The UK’s deficit on trade in goods and services was £3.5 billion in September, compared with a revised deficit of £2.2 billion in August (originally published as a deficit of £2.3 billion).
The surplus on trade in services was £3.7 billion in September, compared with the surplus of £3.9 billion in August.
The deficit on trade in goods was £7.2 billion in September, compared with a revised deficit of £6.1 billion in August (originally published as a deficit of £6.2 billion). Exports rose by £0.7 billion and imports rose by £1.9 billion.
The deficit with EU countries widened to £3.4 billion in September, compared with a deficit of £3.0 billion in August. Exports rose by £0.6 billion and imports rose by £1.0 billion. There were rises in imports of cars, intermediate goods, and chemicals.
The deficit with non-EU countries widened to £3.8 billion in September, compared with the deficit of £3.1 billion in August. Exports rose by £0.1 billion, and imports rose by £0.8 billion. There was a fall in exports of chemicals. There were rises in imports of oil, and aircraft.
Excluding oil and erratic items, the volume of exports was 0.2 per cent lower but the volume of imports was 4.1 per cent higher in September, compared with August.
Export and import prices were both 1.1 per cent higher in September, compared with August.
Notes:
'Originally published' figures relate to routine revisions which are part of the normal compilation process for trade data.

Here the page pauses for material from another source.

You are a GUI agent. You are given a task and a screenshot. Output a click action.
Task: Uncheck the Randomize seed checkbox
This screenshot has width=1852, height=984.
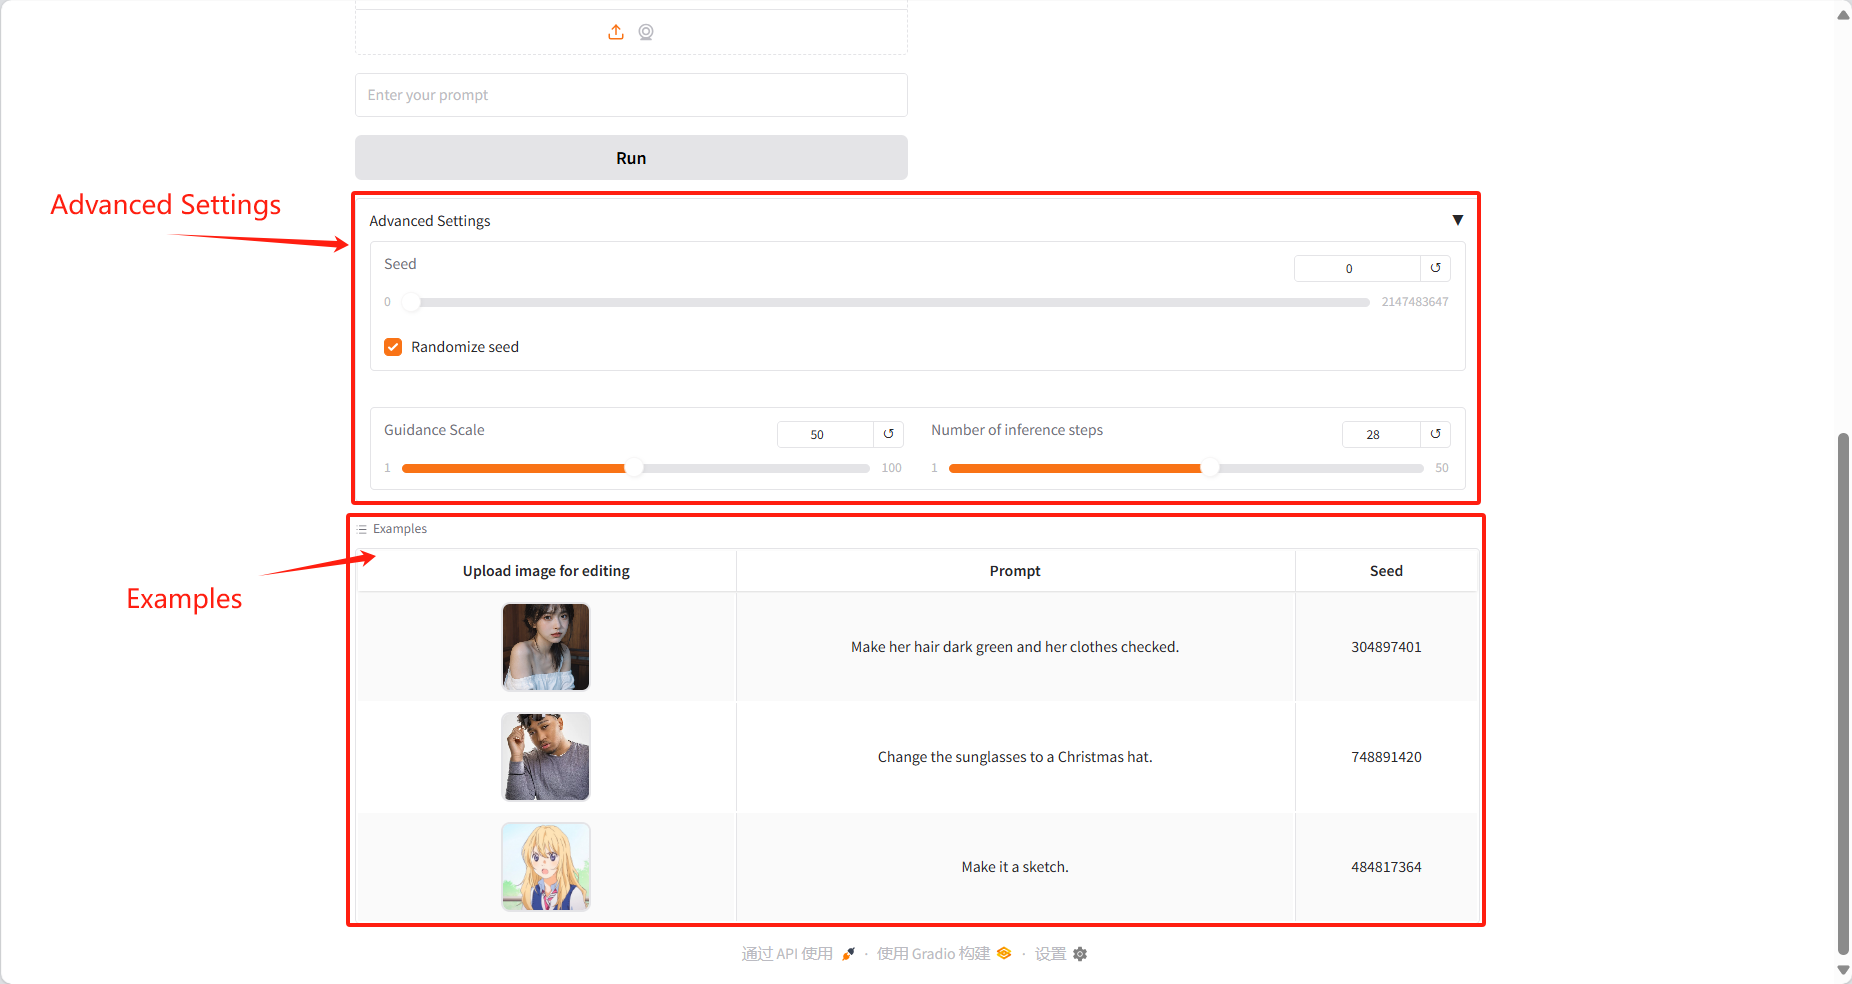393,347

Missing Trader Intra-community (MTIC) VAT fraud, also known as 'carousel fraud', involves the repeated import and export of small, high value goods such as computer chips and mobile phones. Companies obtain VAT registration to acquire goods from other Member States without paying VAT. They then sell on the goods at VAT inclusive prices. But the VAT that their customers have already paid is not handed over to the tax authorities.